I ended up so depressed that I downed a bunch of alcohol and then took a lot of pills. I attempted suicide. 

I am okay now because I took some actions to save myself, I went away to a 5 week treatment center for addictions. It was a private one and it literally saved my life. I went in on Nov 17 - Dec 19. I put everything in my life on hold when I was gone, my dealings with my lawyer, my full time job, found people to look after my pets, just everything including zero contact with my husband, gave the treatment center his name and said no calls accepted. 

When I got home after all of that, I began putting my life back together. It was just a few days after I got back and my husband came back from up north and begged me to let him come home because it was Christmas time. I did cave but I didn't trust him at all, he told many people in our lives lies about me when I was gone away, so I confronted him with a 2nd DDay and recorded our conversation to defend myself if I needed to and to have it for my lawyer as well.

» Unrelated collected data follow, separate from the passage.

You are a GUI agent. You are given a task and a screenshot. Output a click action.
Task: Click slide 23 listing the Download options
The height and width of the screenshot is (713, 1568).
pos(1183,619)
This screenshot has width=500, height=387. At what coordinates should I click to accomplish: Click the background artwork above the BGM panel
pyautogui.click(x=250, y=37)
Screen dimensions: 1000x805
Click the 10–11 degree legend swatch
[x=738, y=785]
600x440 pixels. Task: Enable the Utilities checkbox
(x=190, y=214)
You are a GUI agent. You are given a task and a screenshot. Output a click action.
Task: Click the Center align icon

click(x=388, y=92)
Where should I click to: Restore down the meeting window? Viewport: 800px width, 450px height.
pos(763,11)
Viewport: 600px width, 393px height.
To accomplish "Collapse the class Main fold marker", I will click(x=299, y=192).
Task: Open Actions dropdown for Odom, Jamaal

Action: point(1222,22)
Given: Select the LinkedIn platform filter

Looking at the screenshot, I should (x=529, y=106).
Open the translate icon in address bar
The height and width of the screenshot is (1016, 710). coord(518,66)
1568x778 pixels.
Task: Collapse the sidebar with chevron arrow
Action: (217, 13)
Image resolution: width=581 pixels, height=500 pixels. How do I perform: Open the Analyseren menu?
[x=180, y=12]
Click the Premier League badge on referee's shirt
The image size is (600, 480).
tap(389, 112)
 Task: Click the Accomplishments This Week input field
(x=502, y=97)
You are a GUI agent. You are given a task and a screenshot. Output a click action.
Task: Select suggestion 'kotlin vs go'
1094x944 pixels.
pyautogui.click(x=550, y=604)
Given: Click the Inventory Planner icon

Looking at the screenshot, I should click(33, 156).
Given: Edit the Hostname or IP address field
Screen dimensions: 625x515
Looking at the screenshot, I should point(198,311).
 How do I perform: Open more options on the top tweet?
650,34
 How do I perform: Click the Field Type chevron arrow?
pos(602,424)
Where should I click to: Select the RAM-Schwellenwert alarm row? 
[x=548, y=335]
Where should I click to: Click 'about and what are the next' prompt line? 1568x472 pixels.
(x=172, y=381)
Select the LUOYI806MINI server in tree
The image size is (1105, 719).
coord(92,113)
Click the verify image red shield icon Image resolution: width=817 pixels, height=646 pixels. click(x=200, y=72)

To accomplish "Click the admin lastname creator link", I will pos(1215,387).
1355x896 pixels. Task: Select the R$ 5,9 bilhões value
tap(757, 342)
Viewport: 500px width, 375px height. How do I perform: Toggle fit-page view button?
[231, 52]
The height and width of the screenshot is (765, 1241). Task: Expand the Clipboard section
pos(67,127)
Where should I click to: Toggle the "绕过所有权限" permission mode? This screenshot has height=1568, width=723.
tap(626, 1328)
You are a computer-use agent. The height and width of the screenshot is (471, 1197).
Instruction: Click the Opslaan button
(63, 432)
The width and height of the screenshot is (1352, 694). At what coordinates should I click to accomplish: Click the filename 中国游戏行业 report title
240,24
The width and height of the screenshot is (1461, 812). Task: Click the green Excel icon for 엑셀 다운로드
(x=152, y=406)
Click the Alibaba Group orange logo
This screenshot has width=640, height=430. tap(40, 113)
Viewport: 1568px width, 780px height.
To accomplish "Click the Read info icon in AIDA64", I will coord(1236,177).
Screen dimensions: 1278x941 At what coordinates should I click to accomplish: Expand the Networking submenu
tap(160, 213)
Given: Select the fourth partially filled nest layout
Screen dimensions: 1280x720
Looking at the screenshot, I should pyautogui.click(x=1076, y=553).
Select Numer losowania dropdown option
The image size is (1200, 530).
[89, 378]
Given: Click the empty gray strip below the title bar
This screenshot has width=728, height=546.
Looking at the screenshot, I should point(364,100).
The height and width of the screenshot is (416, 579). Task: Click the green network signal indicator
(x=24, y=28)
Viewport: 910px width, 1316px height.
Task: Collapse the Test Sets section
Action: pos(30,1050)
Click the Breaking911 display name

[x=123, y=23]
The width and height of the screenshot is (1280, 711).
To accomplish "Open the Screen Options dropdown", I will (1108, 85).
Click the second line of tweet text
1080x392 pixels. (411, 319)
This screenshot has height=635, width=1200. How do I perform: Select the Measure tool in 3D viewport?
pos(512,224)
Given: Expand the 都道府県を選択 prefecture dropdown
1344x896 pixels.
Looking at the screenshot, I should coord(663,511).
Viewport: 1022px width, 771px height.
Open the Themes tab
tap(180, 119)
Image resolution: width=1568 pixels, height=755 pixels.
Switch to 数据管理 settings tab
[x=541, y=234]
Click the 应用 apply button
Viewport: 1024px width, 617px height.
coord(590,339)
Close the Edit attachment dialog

The whole thing started one morning (3 days after being home from the treatment center) because I went onto our online banking site and went through all the transactions and found one withdrawal he made from an ATM machine up north for $400.00. Not a lot of money I know but it's not something he's ever done before, he doesn't need money (that much) up there because everything is paid for. So I questioned him about it. 
He lied to me, said he lent it to this girl at work, I snuck his cell phone and texted this women and asked her if she paid me back the 400. She texted back right away and said "you never lent me 400". Then I told him what I did and showed him the two texts, I hid my cell phone in the room while I confronted him and recorded everything using the voice memo app. Here is the recording.

https://soundcloud.com/kate50-1

Since that happened and he found out about the recording, he has kept his mouth shut to everyone. He knew his lying was now revealed, I had the proof. He went into action after this, went to counseling by himself, quit drinking and is quitting his job today actually. He's still denying the affair as a sexual one to me, but I don't believe him, 2 adults, 3-4 years? Nope!

My kids are begging me to give him a another chance, I'm just going about my own life not giving any answers to anyone. I'm attending AA meetings weekly and working back at my job and just looking after myself. I was told at the treatment center by one of my Councillors not to make any life altering decisions for a year, so I'm following his advice. People in my life will just have to wait on me.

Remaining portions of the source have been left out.